Consigne:
Répondez aux questions suivantes d'après le texte sur le parti Ennahdha.
1. Quel taux de participation est indiqué pour les élections municipales de 2018 ?
2. À partir de quelle heure l'action caritative du parti a-t-elle généralement lieu ?
3. Quelle est la spécialité des Nahdhaouis dans le commerce ?

Extrait du document:
Il ne faudrait pas crier victoire. Le parti islamiste Ennahdha n’est nullement défait et la relève est déjà prête avec les mêmes credo : financement douteux, mensonge, double langage, autocritique factice comme celle des maoïstes dans les années 1970, et en prime, les slogans habituels : consensus et dialogue.
Par Dhaou Ben Tahar *
Il y a un signe qui ne trompe chez Ennahdha, un parti longtemps habitué à la clandestinité : il vit la nuit et dans les gouvernorats intérieurs, ses réunions sont secrètes et même son action caritative est nocturne, généralement après 22 heures.
Avec la victoire aux élections municipales de 2018 – taux de participation 36% – le parti a renforcé son maillage territorial.
La grande majorité des Tunisiens – y compris les politiques – ignorent totalement le fonctionnement interne du parti islamiste surtout dans les régions et les petites villes. La discrétion et le goût du secret sont, depuis quelques années, les maîtres-mots de leur action.
Les militants avaient bien compris les raisons de l’échec de leurs alliés d’Ansar Charia : pas de parade dans les rues, pas de bavardage dans les cafés, pas d’ostentation devant les voisins… Les militants sont disciplinés, sobres, et économes. L’ostentation des Nahdhaouis n’est visibles que dans quelques grandes villes.
Une mainmise sur le secteur tertiaire
Les Nahdhaouis ont profité des années de la Troika (2012-2014) et de Beji Caïd Essebsi (2014-2019) pour avoir des crédits bancaires pour se lancer dans nombreux commerces. Leur spécialité est la distribution – gros et demi-gros – de tous les produits de consommation courante.

Extrait des données:
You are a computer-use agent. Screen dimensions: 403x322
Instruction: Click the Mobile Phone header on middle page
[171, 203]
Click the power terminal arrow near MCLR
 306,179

==

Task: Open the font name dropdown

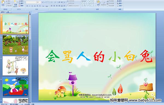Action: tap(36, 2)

Réponse ci-dessous:
1. 36 %.
2. Après 22 heures.
3. La distribution, en gros et demi-gros, de tous les produits de consommation courante.